Vartabedian told the class that after The Eagle-Tribune published a story about his class, he started getting one phone call after another from people who wanted to be part of it.

“We are going to start it up again in the fall,” Vartabedian said. “As long as there is a need and desire, why stop?”

Vartabedian said he hopes others will be inspired and influenced to write their own obituaries and that the idea will catch on in other communities.

“The thought occurred to me that if you go back to the Armenian Genocide, more than 1.5 million people were mass slaughtered… and you have 6 million people in the Nazi death camps who didn’t have a chance to write their own obituaries and probably no one has written one for them,” he said.

In talking about the current heroin epidemic that has the region in its grip, Vartabedian said the burden of writing obituaries for young people who are dying every day from heroin overdoses often lands on the parents.

“Don’t short-change that child,” he said. “As tragic as it may be, they deserve as much of a nice obituary as everyone else.”

He lightened the mood by talking about a recent trend of including political commentary in obituaries. Quoting from an Associated Press story, Vartabedian talked about an Alabama woman who asked that “In lieu of flowers, do not vote for Donald Trump.”

“A Stoughton male said he wished Donald Trump were president, and not to vote for Hilary Clinton, while a Virginia woman facing the choice between Trump and Hilary chose death instead,” he said.

Asked if on obituary can include a sense of humor, Vartabedian encouraged it.

Julia DeVeaux, 84, noted in her obituary that she was a member of the choir at Calvary Baptist Church in Haverhill.

“She did not sing great,” DeVeaux wrote, which triggered a round of laughter.

On a more serious note, which Vartabedian found interesting, DeVeaux noted that she was predeceased by two sons, Michael W. and Marque E. DeVeaux, “of heaven.”

“I tell people that my two sons are with their grandparents, who loved them dearly,” she said.

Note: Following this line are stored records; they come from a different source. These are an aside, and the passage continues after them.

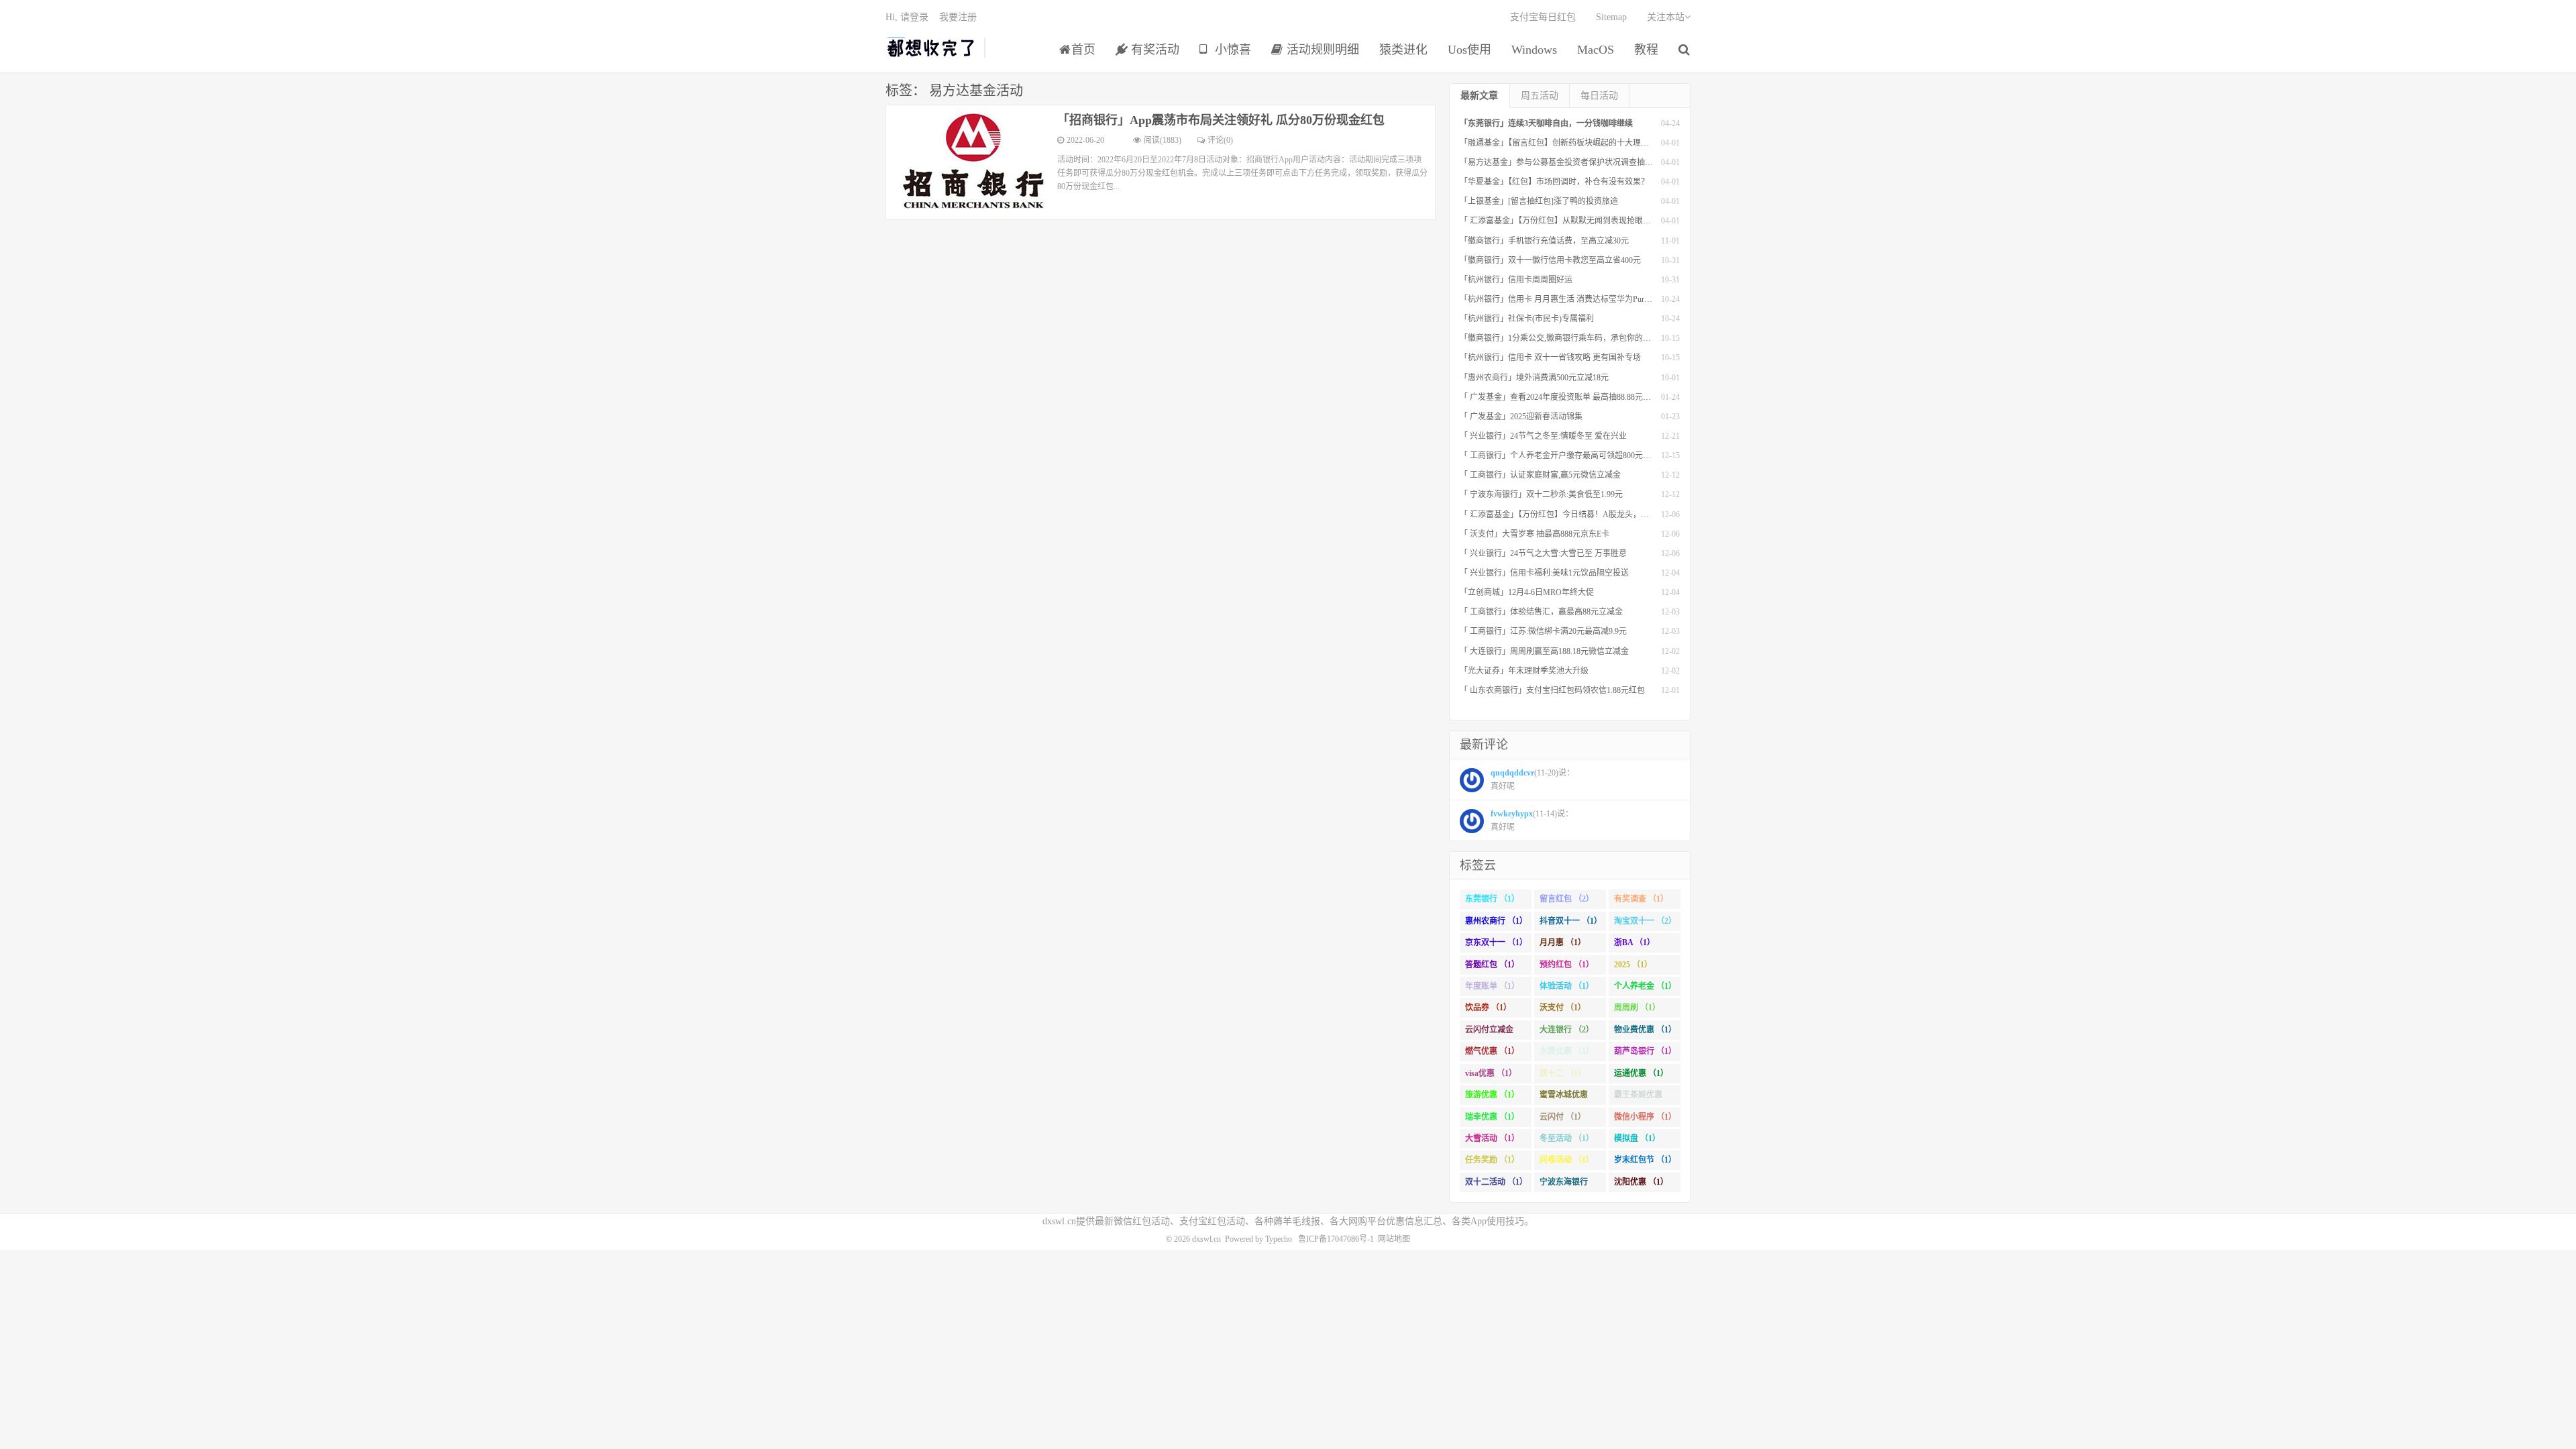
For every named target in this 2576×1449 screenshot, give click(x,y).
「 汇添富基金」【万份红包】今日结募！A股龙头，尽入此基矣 (1570, 514)
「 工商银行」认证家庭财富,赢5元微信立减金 (1540, 475)
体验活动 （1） (1567, 986)
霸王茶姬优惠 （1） (1638, 1097)
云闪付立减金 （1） (1489, 1032)
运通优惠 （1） (1641, 1073)
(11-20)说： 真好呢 (1532, 779)
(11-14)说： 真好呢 (1532, 820)
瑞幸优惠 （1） (1492, 1117)
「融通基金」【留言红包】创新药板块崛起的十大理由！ (1558, 143)
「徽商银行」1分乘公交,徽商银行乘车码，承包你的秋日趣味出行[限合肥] (1590, 338)
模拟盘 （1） (1637, 1138)
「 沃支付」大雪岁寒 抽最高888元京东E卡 (1534, 534)
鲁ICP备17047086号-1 (1336, 1239)
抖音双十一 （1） (1571, 921)
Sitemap (1611, 17)
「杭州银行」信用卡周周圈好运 (1516, 279)
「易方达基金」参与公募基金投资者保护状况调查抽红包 (1560, 162)
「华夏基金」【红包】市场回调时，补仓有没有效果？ (1554, 181)
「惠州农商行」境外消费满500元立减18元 (1534, 377)
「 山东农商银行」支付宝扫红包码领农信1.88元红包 (1552, 690)
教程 (1646, 49)
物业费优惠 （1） (1645, 1029)
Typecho (1278, 1239)
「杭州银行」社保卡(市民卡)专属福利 (1527, 318)
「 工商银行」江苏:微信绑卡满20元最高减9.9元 (1543, 631)
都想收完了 (931, 47)
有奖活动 (1153, 49)
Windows (1534, 49)
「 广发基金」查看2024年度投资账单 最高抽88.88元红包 (1559, 397)
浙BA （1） (1634, 942)
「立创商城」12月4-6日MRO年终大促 (1527, 592)
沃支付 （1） (1563, 1007)
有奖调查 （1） (1641, 899)
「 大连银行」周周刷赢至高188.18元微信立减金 (1544, 651)
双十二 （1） (1563, 1073)
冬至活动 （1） (1567, 1138)
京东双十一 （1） (1496, 942)
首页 (1083, 49)
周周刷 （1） (1637, 1007)
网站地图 (1394, 1239)
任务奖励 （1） (1492, 1160)
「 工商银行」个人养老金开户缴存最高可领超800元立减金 (1563, 455)
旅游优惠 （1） (1492, 1094)
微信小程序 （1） (1645, 1117)
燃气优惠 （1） (1492, 1051)
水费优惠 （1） (1567, 1051)
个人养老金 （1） (1645, 986)
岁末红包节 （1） (1645, 1160)
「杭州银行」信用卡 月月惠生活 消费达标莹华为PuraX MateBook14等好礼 (1590, 299)
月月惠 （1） (1563, 942)
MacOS (1595, 49)
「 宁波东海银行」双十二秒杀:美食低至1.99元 (1541, 494)
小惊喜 (1231, 49)
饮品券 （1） (1488, 1007)
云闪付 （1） (1563, 1117)
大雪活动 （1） (1492, 1138)
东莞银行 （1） (1492, 899)
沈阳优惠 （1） (1641, 1182)
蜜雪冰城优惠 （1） (1564, 1097)
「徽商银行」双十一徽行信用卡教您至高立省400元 (1550, 260)
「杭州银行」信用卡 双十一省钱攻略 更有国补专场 (1550, 357)
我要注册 (958, 17)
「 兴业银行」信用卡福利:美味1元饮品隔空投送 (1544, 573)
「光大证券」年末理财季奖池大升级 (1524, 671)
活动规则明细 (1321, 49)
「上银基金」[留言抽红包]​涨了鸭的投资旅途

Kalister Green-Byrd, 81, arrived directly from the airport, after returning from a visit with her son Marshall (one of eight children) in South Carolina. She wanted to attend the class to thank Vartabedian for helping her write the story of her life and share it with others.

“Tom loves the city and will do anything to help people,” Green-Byrd said. “I’m so glad to see this today.”

Green-Byrd included a sentiment in her obituary that warmed the hearts of everyone in attendance.

“If you wish to remember me, do a kind deed, show love, give a smile or words of encouragement to someone who needs it. If you do what I ask, I will live forever in your heart.”

Vartabedian talked about his immediate future, saying he plans to participate in the upcoming Relay for Life Haverhill, which is June 10 and 11. He said he plans to do a lap around the track at Northern Essex Community College with his six grandchildren.

“An obituary is a testament to a life that has been lived,” Vartabedian told the class. “It’s deeds that are our true monuments… the lives we lead as individuals. And don’t think your life is any less significant than another.”